Late into Minding the Gap, one of its subjects learns the true purpose of the documentary and remarks that it is a form a free therapy. So cleverly does Bing Liu frame the film at the start that we don’t realize what he’s up to for quite a while. At first, for instance, I thought this was going to be a doc lauding the escapist beauty of skateboarding for marginalized youth. In a way it is, but Liu becomes more interested in why such escapism is needed. And we quickly learn that it’s because he and his friends lived in abusive households as children, with parents or stepparents who harmed them physically or psychologically. Now that they’ve entered adulthood, they’re talking stock of their individual traumas and trying their best not to fall into that terrible cycle of repeating their elders’ mistakes. Their favourite outlet has become the adrenaline rush of pumping through ramps and tracks at their local skate park, continuously toying with the pain of falling on cold concrete while feeling the wind bearing down on their faces. Their boards may occasionally break after a badly-executed move; their wills, however, are less fragile. Instead of bolstering them, Liu wants to see whether it is better for them to be broken down—at least for a short while. Because by forcing a reckoning with the past, there is the chance that its sharpest edges will sting less in the ensuing years. Once you have wrestled with the terrors of the night, you will no longer find them tearing apart your psyche. So, yes, this really is free therapy for all involved, and very necessary.
The personal nature of the doc is disarming at first; then you get to know its subjects and begin appreciating how candid they are, and how patient Liu is with them. They are wildly imperfect, and their behaviour can trend towards the violent at times. Yet Liu knows that they have suffered much, and implicitly asks us not to judge too harshly.
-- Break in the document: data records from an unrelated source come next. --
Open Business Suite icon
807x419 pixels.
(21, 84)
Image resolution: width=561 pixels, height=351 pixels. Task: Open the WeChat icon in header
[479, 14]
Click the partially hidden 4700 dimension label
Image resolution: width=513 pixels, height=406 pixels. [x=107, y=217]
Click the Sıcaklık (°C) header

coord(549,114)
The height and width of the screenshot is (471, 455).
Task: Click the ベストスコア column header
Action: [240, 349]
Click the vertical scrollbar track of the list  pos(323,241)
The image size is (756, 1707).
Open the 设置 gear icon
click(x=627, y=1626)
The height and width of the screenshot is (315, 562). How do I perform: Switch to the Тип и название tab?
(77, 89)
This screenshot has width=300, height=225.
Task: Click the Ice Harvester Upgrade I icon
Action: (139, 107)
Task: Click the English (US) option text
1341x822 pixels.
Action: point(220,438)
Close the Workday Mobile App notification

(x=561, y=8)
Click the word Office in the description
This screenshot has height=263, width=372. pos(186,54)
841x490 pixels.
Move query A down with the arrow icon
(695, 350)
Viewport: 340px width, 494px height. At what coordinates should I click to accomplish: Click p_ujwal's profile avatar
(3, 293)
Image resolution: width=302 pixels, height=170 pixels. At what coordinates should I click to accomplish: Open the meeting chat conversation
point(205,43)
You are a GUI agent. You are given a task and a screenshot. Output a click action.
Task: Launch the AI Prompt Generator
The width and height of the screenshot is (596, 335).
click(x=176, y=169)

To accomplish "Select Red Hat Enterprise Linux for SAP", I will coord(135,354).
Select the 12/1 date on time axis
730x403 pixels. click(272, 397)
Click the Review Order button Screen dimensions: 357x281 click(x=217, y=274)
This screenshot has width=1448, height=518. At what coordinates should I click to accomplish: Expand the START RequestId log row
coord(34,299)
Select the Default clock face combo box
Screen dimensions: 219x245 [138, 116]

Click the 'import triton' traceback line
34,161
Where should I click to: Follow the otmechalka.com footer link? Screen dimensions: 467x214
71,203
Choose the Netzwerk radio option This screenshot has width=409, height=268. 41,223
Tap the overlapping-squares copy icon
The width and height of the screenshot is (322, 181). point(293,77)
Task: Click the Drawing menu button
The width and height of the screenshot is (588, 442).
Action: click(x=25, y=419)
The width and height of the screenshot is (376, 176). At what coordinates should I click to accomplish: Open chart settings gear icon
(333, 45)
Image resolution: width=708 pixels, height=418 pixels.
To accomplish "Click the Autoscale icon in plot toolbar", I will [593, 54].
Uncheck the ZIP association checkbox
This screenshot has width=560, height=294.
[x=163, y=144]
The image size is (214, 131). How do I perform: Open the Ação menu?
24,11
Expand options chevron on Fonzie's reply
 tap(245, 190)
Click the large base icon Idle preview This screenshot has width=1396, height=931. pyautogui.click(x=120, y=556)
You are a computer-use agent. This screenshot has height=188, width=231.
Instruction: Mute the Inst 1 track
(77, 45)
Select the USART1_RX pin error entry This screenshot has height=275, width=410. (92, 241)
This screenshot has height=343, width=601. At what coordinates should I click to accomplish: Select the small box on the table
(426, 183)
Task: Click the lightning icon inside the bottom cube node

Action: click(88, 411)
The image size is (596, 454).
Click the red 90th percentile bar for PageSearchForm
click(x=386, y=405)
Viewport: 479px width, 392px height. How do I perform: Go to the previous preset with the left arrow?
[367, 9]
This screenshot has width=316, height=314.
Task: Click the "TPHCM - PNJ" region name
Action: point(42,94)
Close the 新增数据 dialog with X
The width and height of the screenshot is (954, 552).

It works because there’s so much empathy going around, though there are some select moments when Liu positions himself as a bystander to some serious allegations of abuse, and those moments are the most uncomfortable to witness because that feeling of helplessness begins to extend to us. And even though he is told by the actors involved to say nothing, I wonder if he did the right thing in abiding by their wishes instead of alerting someone who had the power to put a stop to it.
There is no doubt Liu achieves something liberating and empowering here, though. The way he films his friends gliding through the streets on their skateboards is so moving, because you can feel how much this hobby of theirs means to them. They execute it so artfully, and you wish you could watch them skate around for hours. Time and space seem to stop when those wheels start moving, and during those moments you can see the freedom in their eyes. The past and its collective hurt stops mattering in those crucial seconds. There is so much joy, and what joy there is exists solely for them, right then, right there.